One of those prior publications might be this paper from 2011 in Yao Xue Xue Bao.
Dodenhoff said a reader alerted the journal to the recycled data. The authors, he said,
felt that it wasn’t duplication but couldn’t really offer any reason why it wasn’t.
Hat tip: Clare Francis
As a scientist and reviewer, I hate it when people try to do this. Thanks are due to JPET for standing up against this nonsense. I’ve stood up to it as a reviewer, pointing out that the journal’s own guidelines don’t allow such publications and have been ignored multiple times. Every paper that refuses to disclose the chemical identity of any compound used should be rejected BEFORE review. Otherwise it is just wasting time.
Reblogged this on .
Nice job by JPET. Recently I asked for some researchers where they publsihed some agonists against one of the receptor which I am also interseted. Their reply is that “legal bandwitdth of their company” is not allowing the researcher to share this compund with any one. One researcher was from Glaxo and I forggot the second company which is based in california.
In reply to aktfamily June 20, 2012 at 11:51 pm
I wonder if
“The actual immunogens are considered proprietary”
is part of the same world as
“legal bandwitdth of their company”.
Antibodies are componds too. Often you find papers where the only reference to the antibodies will be a company name, and perhaps a dilution to use. When you go to look up the antibody described in the paper you find many sold by the company against the same antigen. Knowing the immunogen against which the antibody was raised would be helpful, if only to identify the antibody used in the paper. Ultimately some might like to make the antibody anew, in which case knowing the immungen would be essential, but that would be in the perfect world.
Subject
PRS4627, Anti-SATB2 (ab1) antibody
Sigma-Aldrich Technical Service Answer
Scientist’s Response Via Email (Jessica) 06/14/2012 01:56 PM
Hello Clare,
Thank you for contacting Sigma-Aldrich Technical Service. It is possible that these antibodies are cross reacting with other related proteins or non-specifically. How similar are the SABT1 and SABT2? Product PRS4627, Anti-SATB2 (ab1) antibody is made with an immunogen near the N-terminus of the protein. Product PRS4629, Anti-SATB2 (ab2) antibody is made with an immunogen near the C-terminus. (The actual immunogens are considered proprietary.) Do SABT1/2 have high homology at the N or C-terminus? Have the authors checked SABT1 mRNA expression in SABT-/- mice? You can test the antibodies on cell lysates the express either SABT1/2 recombinantly, but lack endogenous SABT1/2.

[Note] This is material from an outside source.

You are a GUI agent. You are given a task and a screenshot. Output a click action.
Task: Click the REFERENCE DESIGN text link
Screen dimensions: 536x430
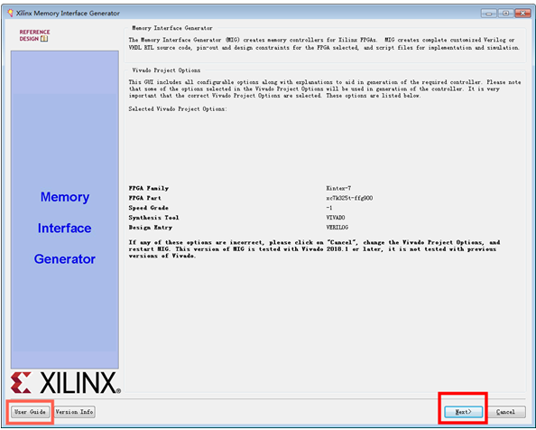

I hope that you find this information helpful. If you have further questions, please reply to this email.
Sincerely,
Jessica
Sigma-Aldrich Technical Service
Your Question Via Email (Entered by Jessica) 06/14/2012 01:56 PM
CONCERNS CROSS-REACTIVITY OF 2 ANTIBODIES 1. PRS4627 2. PRS4629 Sigma
clare francis
Jun 12 (9 days ago)
to cssorders
CONCERNS CROSS-REACTIVITY OF 2 ANTIBODIES .
1. PRS4627 Sigma Anti-SATB2 (ab1) antibody produced in rabbit
2. PRS4629 Sigma Anti-SATB2 (ab2) antibody produced in rabbit
I have some concerns about the specificity of the 2 anti-satb2
antibodies (Ab1 and Ab2) used in the three publications:-
1. Neuron. 2008 Feb 7;57(3):378-92.
2. Eur J Neurosci. 2005 Feb;21(3):658-68.
3. Am J Hum Genet. 2006 Oct;79(4):668-78.